A host of other actors were in the company over its tenure. See Richard Baxter and William Robbins for examples.

==Theatres and performances==
Queen Anne's Men originally performed at the Curtain Theatre — they acted The Travels of the Three English Brothers, by William Rowley, John Day, and George Wilkins, there in 1607; but they also acted the same play at the Red Bull Theatre in Clerkenwell that same year, becoming the first company to play there. John Webster's tragedy The White Devil received a disastrous premiere at the Red Bull on an overcast winter day in 1612.

Despite their royal patronage, Queen Anne's Men appear to have performed only sporadically at Court in their first decade – something less than once a year on average. On 12 and 13 January 1612, the company joined with the King's Men for Court performances of two Queen's company's plays, The Silver Age and The Rape of Lucrece. Queen Anne's Men played twice more at Court in the winter of 1613-14, three times in the following winter, and four times in 1615-16. They toured widely every summer throughout this period.

==Style==
The company acquired a reputation for playing relatively unsophisticated drama for a rowdy audience. [For more on their theatre and its audience, see: Swetnam the Woman-Hater.] Yet their style of drama had some surprising aspects. They were creative in terms of special effects: consider these stage directions from Heywood's The Silver Age, written for and acted by the company —

- "Enter Pluto with a club of fire, a burning crown...and a guard of devils, all with burning weapons"
- "Jupiter appears in his glory under a rainbow"
- "Thunder, lightnings, Jupiter descends in his majesty, his thunderbolt burning"
- "...fireworks all over the house."

==Later years==
In 1617 the company moved to the Cockpit Theatre, in the increasingly fashionable Drury Lane. This final move, which brought significantly higher admission prices, engendered indignation among their audience: the Cockpit was set on fire during a Shrove Tuesday riot on 4 March 1617 and had to be rebuilt. The Queen's troupe seems to have remained at the Cockpit for only a relatively brief time; within a couple of years they were back at the Red Bull.

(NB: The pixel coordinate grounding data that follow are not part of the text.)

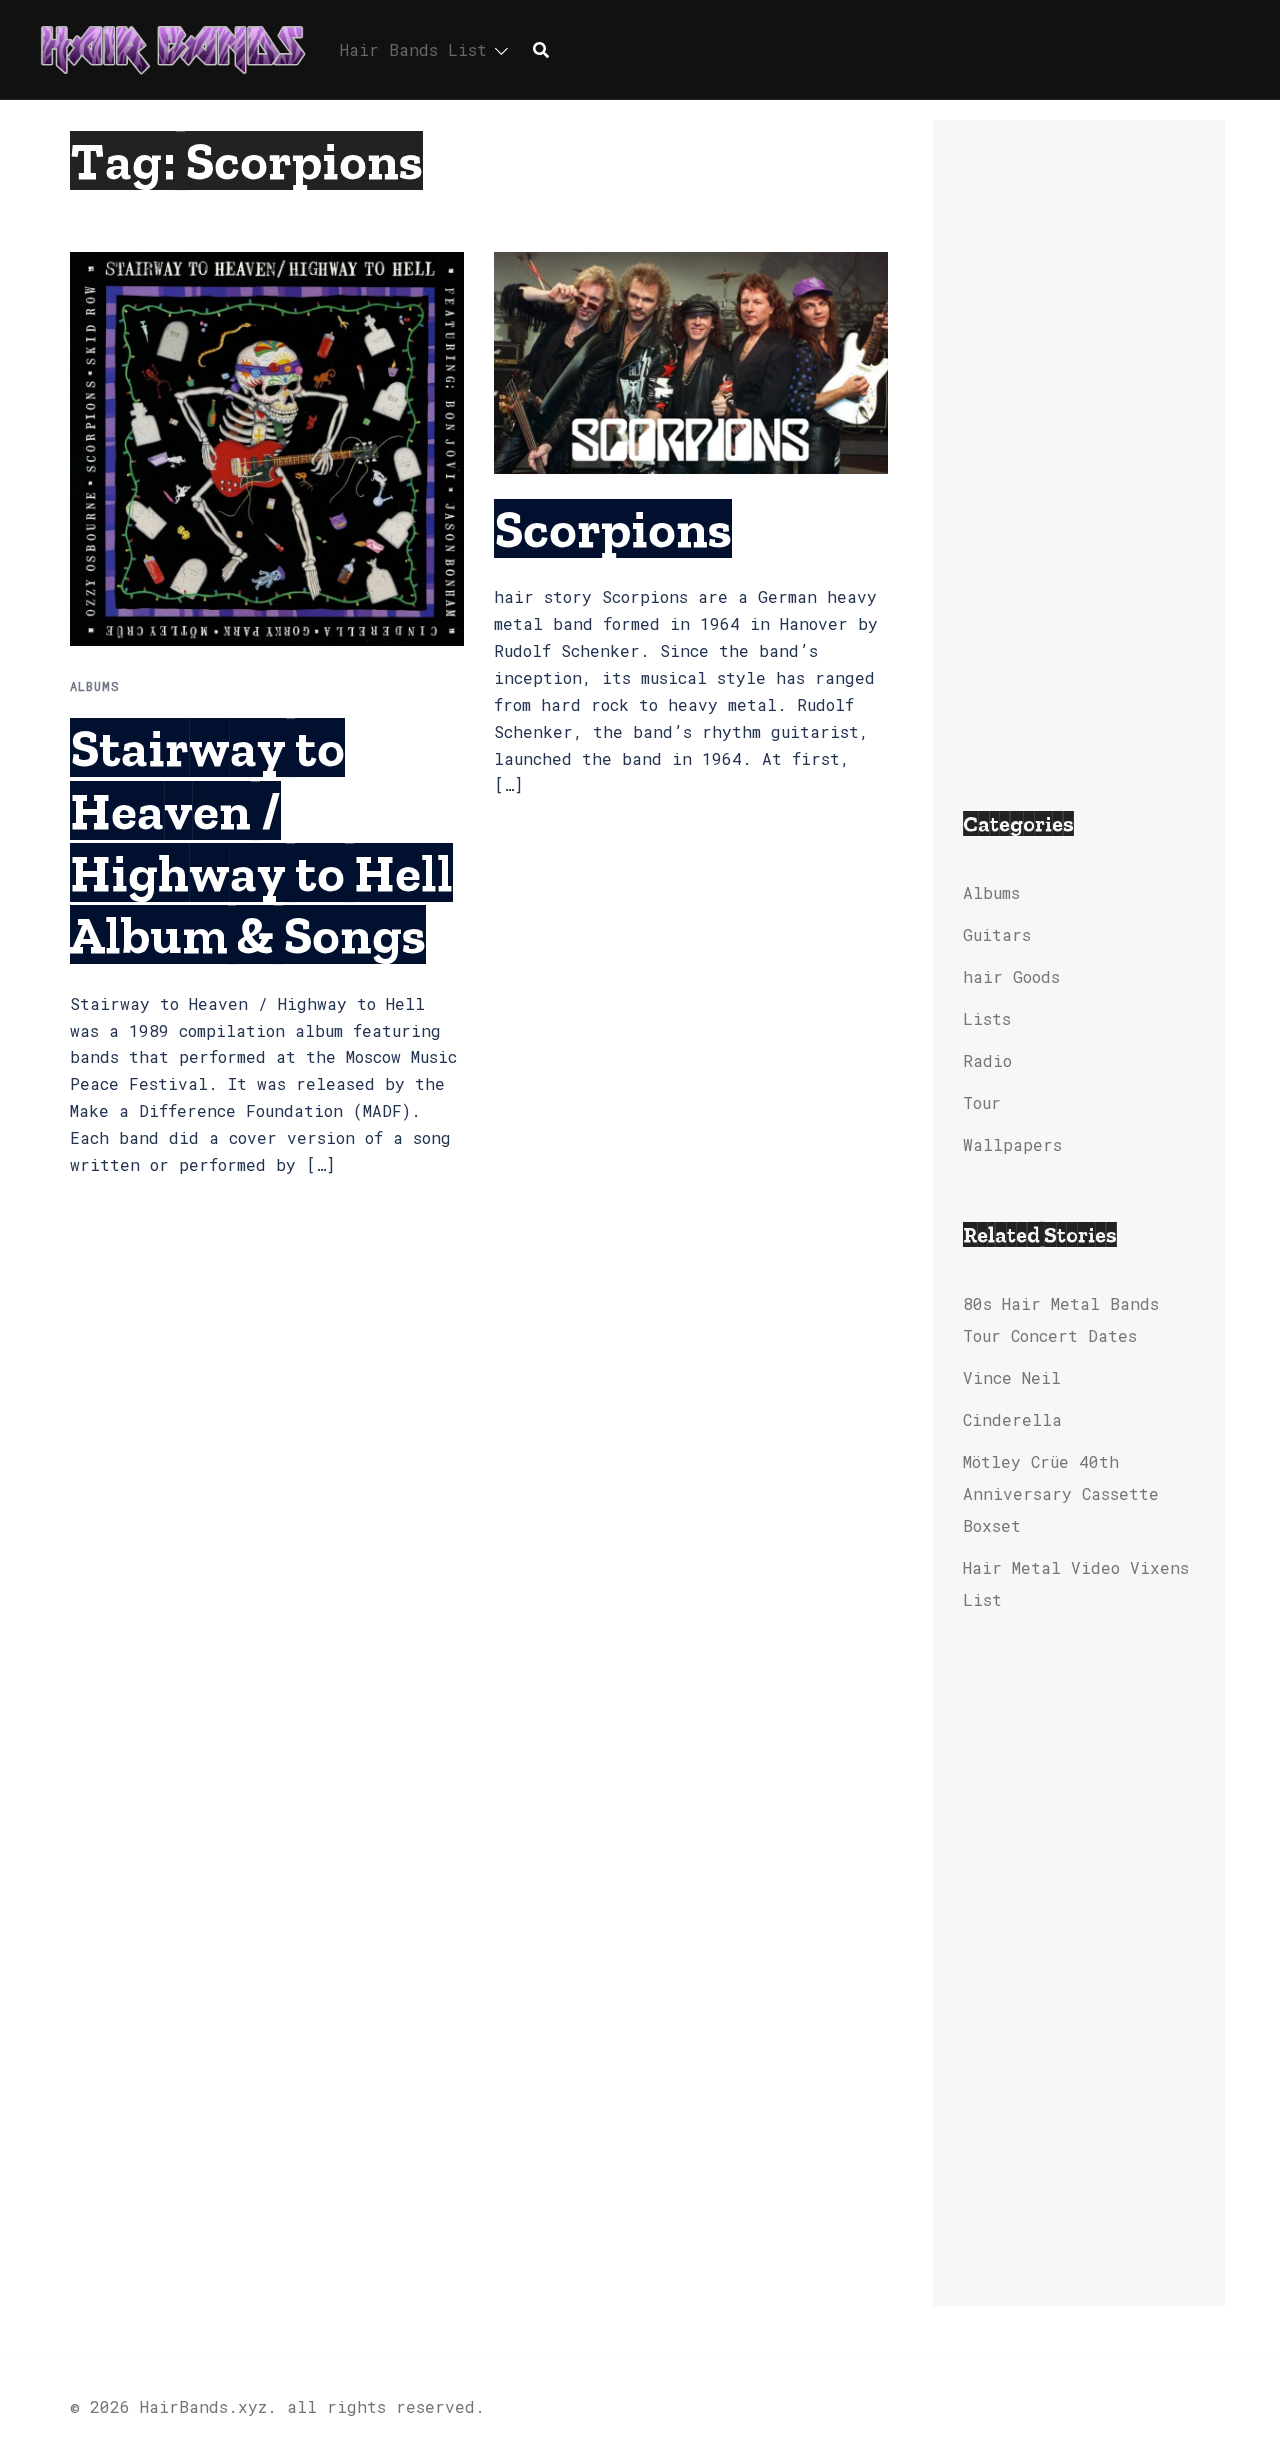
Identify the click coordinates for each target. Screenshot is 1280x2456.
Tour (982, 1102)
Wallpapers (1012, 1144)
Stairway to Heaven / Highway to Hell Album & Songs (261, 841)
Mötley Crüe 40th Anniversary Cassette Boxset (1061, 1493)
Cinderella (1012, 1419)
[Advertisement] (1079, 450)
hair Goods (1011, 976)
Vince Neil (1012, 1377)
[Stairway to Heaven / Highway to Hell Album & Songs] (267, 447)
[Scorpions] (691, 360)
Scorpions (613, 529)
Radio (987, 1060)
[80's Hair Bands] (173, 47)
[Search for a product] (541, 50)
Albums (95, 686)
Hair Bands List (413, 49)
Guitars (997, 934)
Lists (987, 1018)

The actors lost their patron at the death of Queen Anne in 1619; they continued on as the Company of the Revels, often known simply as the Red Bull Company after their theatre. Their final years were marked by a major legal dispute: Thomas Greene's widow, remarried as Susan Baskervile, sued for moneys owed her through her late husband's share in the troupe and loans she had extended over the years. The outcome of the so-called Baskerville or Worth/Baskerville suit was that the actors lost and the company was forced to dissolve in 1623.

Some members moved on to other troupes; Richard Perkins, for example, would acquire a reputation as perhaps the major tragedian of his generation while acting with Queen Henrietta's Men from 1625 to 1642. Christopher Beeston would attain prominence as the dominant theatre manager and impresario of the 1620s and 1630s.